Stored records:
----
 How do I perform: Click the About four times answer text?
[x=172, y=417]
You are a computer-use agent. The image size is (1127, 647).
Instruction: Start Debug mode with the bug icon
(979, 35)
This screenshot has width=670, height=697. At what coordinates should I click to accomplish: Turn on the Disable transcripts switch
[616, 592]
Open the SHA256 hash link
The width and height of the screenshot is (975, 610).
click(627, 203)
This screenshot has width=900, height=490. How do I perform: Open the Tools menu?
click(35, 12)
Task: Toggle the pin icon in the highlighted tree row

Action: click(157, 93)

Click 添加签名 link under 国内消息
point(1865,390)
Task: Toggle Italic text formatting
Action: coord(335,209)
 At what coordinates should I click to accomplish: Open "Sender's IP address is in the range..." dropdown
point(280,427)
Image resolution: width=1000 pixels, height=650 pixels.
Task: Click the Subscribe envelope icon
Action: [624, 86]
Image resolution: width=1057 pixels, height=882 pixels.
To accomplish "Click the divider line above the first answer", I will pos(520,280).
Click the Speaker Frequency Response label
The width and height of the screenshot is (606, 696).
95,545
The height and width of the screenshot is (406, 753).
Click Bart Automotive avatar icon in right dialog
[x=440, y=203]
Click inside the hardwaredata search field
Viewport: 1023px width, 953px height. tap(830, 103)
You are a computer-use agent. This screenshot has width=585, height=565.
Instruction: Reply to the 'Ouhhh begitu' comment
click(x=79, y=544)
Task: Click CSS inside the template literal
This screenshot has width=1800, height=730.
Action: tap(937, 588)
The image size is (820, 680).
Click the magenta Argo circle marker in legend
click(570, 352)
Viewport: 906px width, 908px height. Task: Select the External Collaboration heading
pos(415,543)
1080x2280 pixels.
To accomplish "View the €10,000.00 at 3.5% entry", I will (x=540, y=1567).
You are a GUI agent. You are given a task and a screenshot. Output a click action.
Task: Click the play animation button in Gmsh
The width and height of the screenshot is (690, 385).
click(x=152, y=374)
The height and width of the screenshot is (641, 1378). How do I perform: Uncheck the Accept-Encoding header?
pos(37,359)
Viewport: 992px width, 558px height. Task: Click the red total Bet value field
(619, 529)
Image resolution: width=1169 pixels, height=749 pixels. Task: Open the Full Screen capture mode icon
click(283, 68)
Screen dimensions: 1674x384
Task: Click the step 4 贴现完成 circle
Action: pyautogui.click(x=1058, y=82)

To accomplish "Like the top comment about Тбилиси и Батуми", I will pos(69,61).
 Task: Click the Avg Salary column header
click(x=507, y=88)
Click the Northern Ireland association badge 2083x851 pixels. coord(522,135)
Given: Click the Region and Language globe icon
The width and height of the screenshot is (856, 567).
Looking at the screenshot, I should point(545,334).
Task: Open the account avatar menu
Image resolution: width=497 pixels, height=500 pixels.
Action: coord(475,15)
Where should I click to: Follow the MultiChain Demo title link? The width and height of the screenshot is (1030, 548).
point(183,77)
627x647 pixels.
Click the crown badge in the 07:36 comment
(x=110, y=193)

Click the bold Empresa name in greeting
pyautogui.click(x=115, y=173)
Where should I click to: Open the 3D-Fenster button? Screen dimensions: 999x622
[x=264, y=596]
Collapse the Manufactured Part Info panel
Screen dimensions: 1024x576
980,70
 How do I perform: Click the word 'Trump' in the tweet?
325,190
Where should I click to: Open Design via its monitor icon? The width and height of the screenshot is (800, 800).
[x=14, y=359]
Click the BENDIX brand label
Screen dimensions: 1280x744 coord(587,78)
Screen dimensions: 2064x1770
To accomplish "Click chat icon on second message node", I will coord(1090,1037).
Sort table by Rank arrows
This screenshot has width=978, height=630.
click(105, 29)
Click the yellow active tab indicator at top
----
TASK GOAL:
Give back every line of the data exactly as it was written.

OUTPUT BELOW:
 How do I perform: Click the About four times answer text?
[x=172, y=417]
You are a computer-use agent. The image size is (1127, 647).
Instruction: Start Debug mode with the bug icon
(979, 35)
This screenshot has width=670, height=697. At what coordinates should I click to accomplish: Turn on the Disable transcripts switch
[616, 592]
Open the SHA256 hash link
The width and height of the screenshot is (975, 610).
click(627, 203)
This screenshot has width=900, height=490. How do I perform: Open the Tools menu?
click(35, 12)
Task: Toggle the pin icon in the highlighted tree row

Action: click(157, 93)

Click 添加签名 link under 国内消息
point(1865,390)
Task: Toggle Italic text formatting
Action: coord(335,209)
 At what coordinates should I click to accomplish: Open "Sender's IP address is in the range..." dropdown
point(280,427)
Image resolution: width=1000 pixels, height=650 pixels.
Task: Click the Subscribe envelope icon
Action: [624, 86]
Image resolution: width=1057 pixels, height=882 pixels.
To accomplish "Click the divider line above the first answer", I will pos(520,280).
Click the Speaker Frequency Response label
The width and height of the screenshot is (606, 696).
95,545
The height and width of the screenshot is (406, 753).
Click Bart Automotive avatar icon in right dialog
[x=440, y=203]
Click inside the hardwaredata search field
Viewport: 1023px width, 953px height. tap(830, 103)
You are a computer-use agent. This screenshot has width=585, height=565.
Instruction: Reply to the 'Ouhhh begitu' comment
click(x=79, y=544)
Task: Click CSS inside the template literal
This screenshot has width=1800, height=730.
Action: tap(937, 588)
The image size is (820, 680).
Click the magenta Argo circle marker in legend
click(570, 352)
Viewport: 906px width, 908px height. Task: Select the External Collaboration heading
pos(415,543)
1080x2280 pixels.
To accomplish "View the €10,000.00 at 3.5% entry", I will (x=540, y=1567).
You are a GUI agent. You are given a task and a screenshot. Output a click action.
Task: Click the play animation button in Gmsh
The width and height of the screenshot is (690, 385).
click(x=152, y=374)
The height and width of the screenshot is (641, 1378). How do I perform: Uncheck the Accept-Encoding header?
pos(37,359)
Viewport: 992px width, 558px height. Task: Click the red total Bet value field
(619, 529)
Image resolution: width=1169 pixels, height=749 pixels. Task: Open the Full Screen capture mode icon
click(283, 68)
Screen dimensions: 1674x384
Task: Click the step 4 贴现完成 circle
Action: pyautogui.click(x=1058, y=82)

To accomplish "Like the top comment about Тбилиси и Батуми", I will pos(69,61).
 Task: Click the Avg Salary column header
click(x=507, y=88)
Click the Northern Ireland association badge 2083x851 pixels. coord(522,135)
Given: Click the Region and Language globe icon
The width and height of the screenshot is (856, 567).
Looking at the screenshot, I should point(545,334).
Task: Open the account avatar menu
Image resolution: width=497 pixels, height=500 pixels.
Action: coord(475,15)
Where should I click to: Follow the MultiChain Demo title link? The width and height of the screenshot is (1030, 548).
point(183,77)
627x647 pixels.
Click the crown badge in the 07:36 comment
(x=110, y=193)

Click the bold Empresa name in greeting
pyautogui.click(x=115, y=173)
Where should I click to: Open the 3D-Fenster button? Screen dimensions: 999x622
[x=264, y=596]
Collapse the Manufactured Part Info panel
Screen dimensions: 1024x576
980,70
 How do I perform: Click the word 'Trump' in the tweet?
325,190
Where should I click to: Open Design via its monitor icon? The width and height of the screenshot is (800, 800).
[x=14, y=359]
Click the BENDIX brand label
Screen dimensions: 1280x744 coord(587,78)
Screen dimensions: 2064x1770
To accomplish "Click chat icon on second message node", I will coord(1090,1037).
Sort table by Rank arrows
This screenshot has width=978, height=630.
click(105, 29)
Click the yellow active tab indicator at top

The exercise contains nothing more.